Treasury Secretary Janet Yellen on Friday said the U.S. government would run out of money to pay its bills by June 5 unless Congress votes to extend the debt limit ceiling.
Terms of the deal between Biden and McCarthy include a two-year extension of the debt limit and an agreement to cut most domestic programs while increasing military spending by around 3 percent.
The deal has angered both parties' progressive and conservative winds but is expected to enjoy bipartisan support.
But the bill will need to clear some procedural chokepoints that could complicate efforts to resolve the debt limit debate, the report said.
Sabrina Siddiqui, Lindsay Wise and Andrew Duehren write for The WSJ, "In both chambers, vocal opponents of the bill could slow its passage, threatening to derail the effort to avoid an unprecedented U.S. default. Some conservatives in the House and Senate have said they would oppose the deal because it doesn’t go far enough to limit federal spending, while some progressives charge that the spending curbs are too steep.”
Among the toughest procedural checkpoints the debt limit deal is facing is the little-known House Rules Committee, where three far-right Republicans sit as a result of a deal McCarthy made with his party’s ultraconservative wing to win the speakership.
Two of those members, Reps.

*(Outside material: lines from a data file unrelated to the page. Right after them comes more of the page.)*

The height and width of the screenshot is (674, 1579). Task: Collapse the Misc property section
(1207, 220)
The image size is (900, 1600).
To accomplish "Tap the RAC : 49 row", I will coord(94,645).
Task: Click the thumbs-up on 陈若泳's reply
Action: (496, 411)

Chip Roy (R-TX) and Ralph Norman (R-SC) have already said they plan to oppose the deal, and Roy on Monday suggested that the deal may never make it out of the committee.

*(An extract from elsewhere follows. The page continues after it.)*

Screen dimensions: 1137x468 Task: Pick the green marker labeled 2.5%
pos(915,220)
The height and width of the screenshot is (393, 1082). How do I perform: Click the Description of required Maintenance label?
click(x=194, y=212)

The far-right congressman claims McCarthy promised him during his speakership vote that the Rules Committee would only advance measures supported unanimously by the committee’s nine Republican members.
“A reminder that during Speaker negotiations to build the coalition, that it was explicit both that nothing would pass Rules Committee without AT LEAST 7 GOP votes - AND that the Committee would not allow reporting out rules without unanimous Republican votes,” Roy tweeted.